Malaysia Airlines plane crash in Ukraine – was it shot down?

We had a 'down the procurement pub' ready to go this morning but the levity doesn't seem quite appropriate now after the apparent shooting down of the Malaysian Airlines plane over the Ukraine yesterday.

Whatever the consequences, and whatever the cause turns out to be, first thoughts go to the victims, their family and friends - 300 lives gone just like that. At a time when my business colleagues and some close family members are taking long-haul, inter-continental flights, it is a reminder of the inherent dangers around traveling for hours in a small flying tube. Our condolences to everyone caught up in the tragedy.

But anyone interested in business, politics or economics will also inevitably be thinking about what will happen next. It is reported that amongst the 41 nationalities represented in the casualty list, 23 US citizens are dead, so how will Obama react if it is shown that  pro-Russian rebels in the eastern Ukraine are responsible for shooting down the plane?

At the very least, we are likely to see calls for stronger action against Russia in terms of sanctions, financial constraints and restrictions on Russian citizens, including business people. Up to now, Europe has been pretty half hearted in terms of taking action. The City of London is terrified of losing Russian oligarchs' billions (as is the football Premiership), and many European  countries are dependent on gas supplies from Russia. But now the need for a real response might outweigh the risk of the economic consequences, and we may see more significant steps taken - that's also a test for the UK's brand new Foreign Secretary, Philip Hammond.

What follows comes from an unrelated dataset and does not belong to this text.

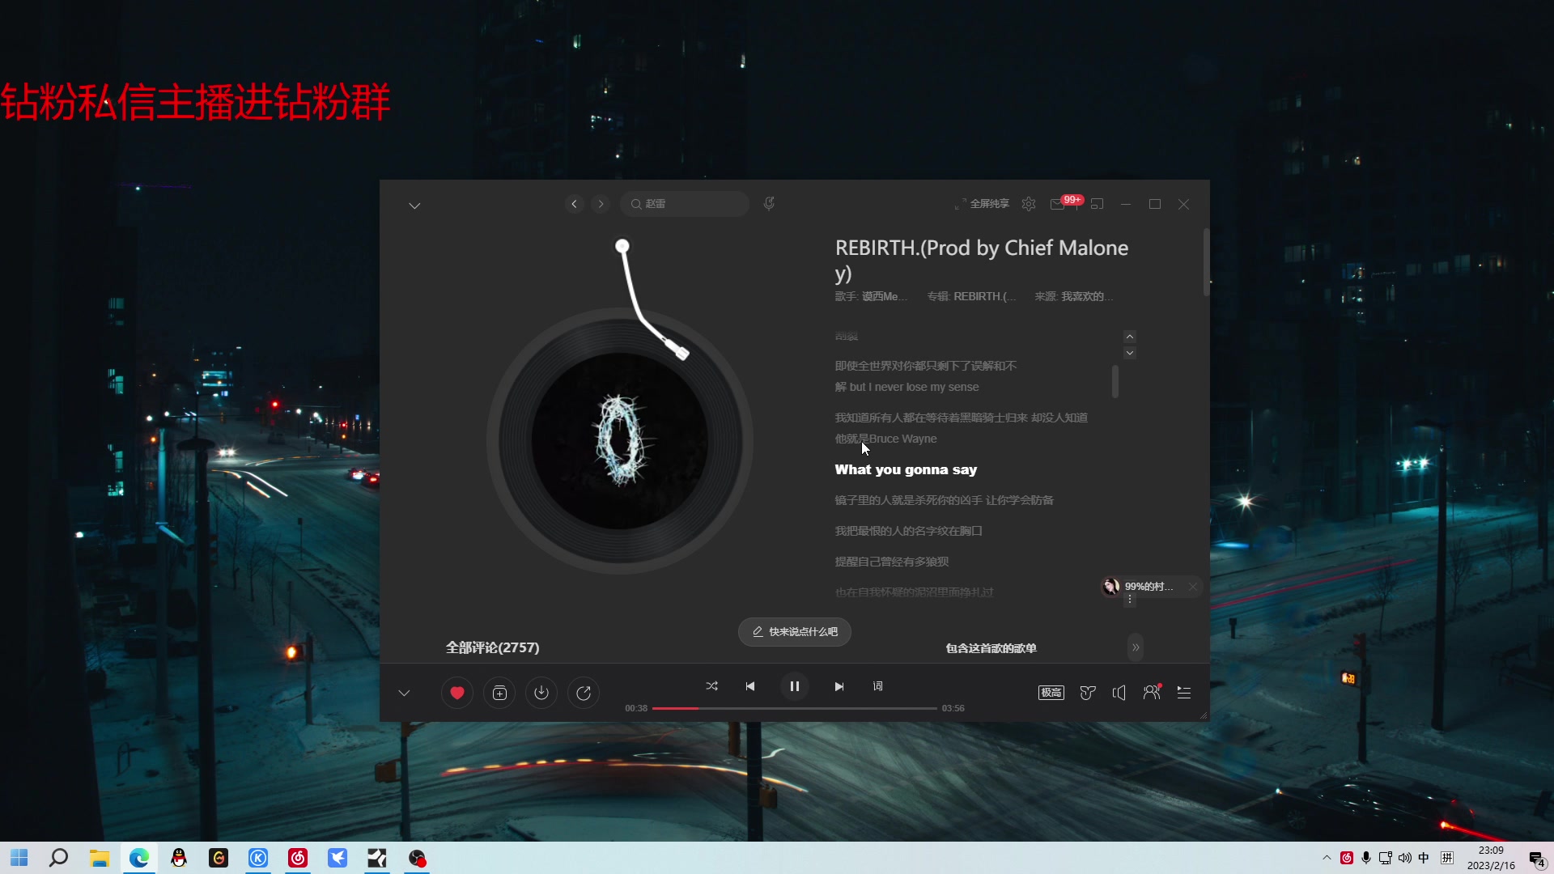
Task: Open volume control speaker icon
Action: pyautogui.click(x=1119, y=693)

Of course, a negative effect on London house prices might be the least of our problems if this drives an escalation in military action. Let's not speculate too much on that for now, but in terms of procurement and supply chain risk management, there are some steps procurement people need to be considering urgently.

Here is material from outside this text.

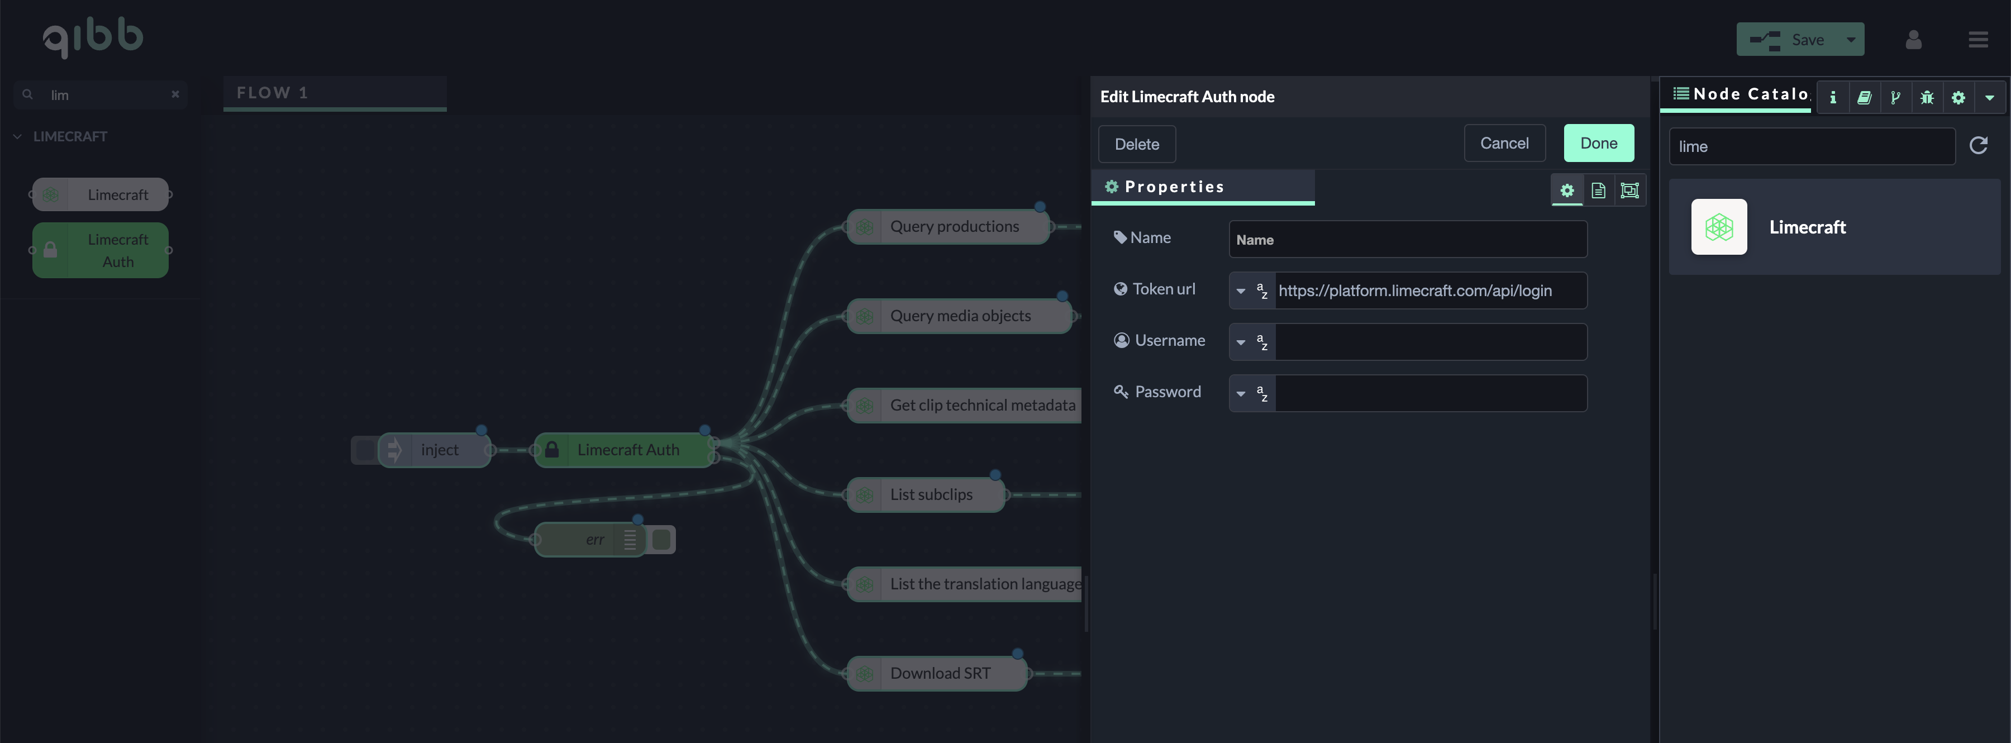
Task: Open the help book sidebar icon
Action: 1863,98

What exposure is there to suppliers in Ukraine and the region, whether raw materials, outsourced services or sub-contractors? How might currencies react? What about possible effects on our customers - might that have knock on effects on supply chain requirements? An urgent piece of risk analysis is needed for many organizations this morning.

And whilst we're on the topic of risk assessment, it does seem surprising that commercial planes were flying over what is virtually war territory. It’s a bit late now to re-route flights – why wasn’t that done weeks ago?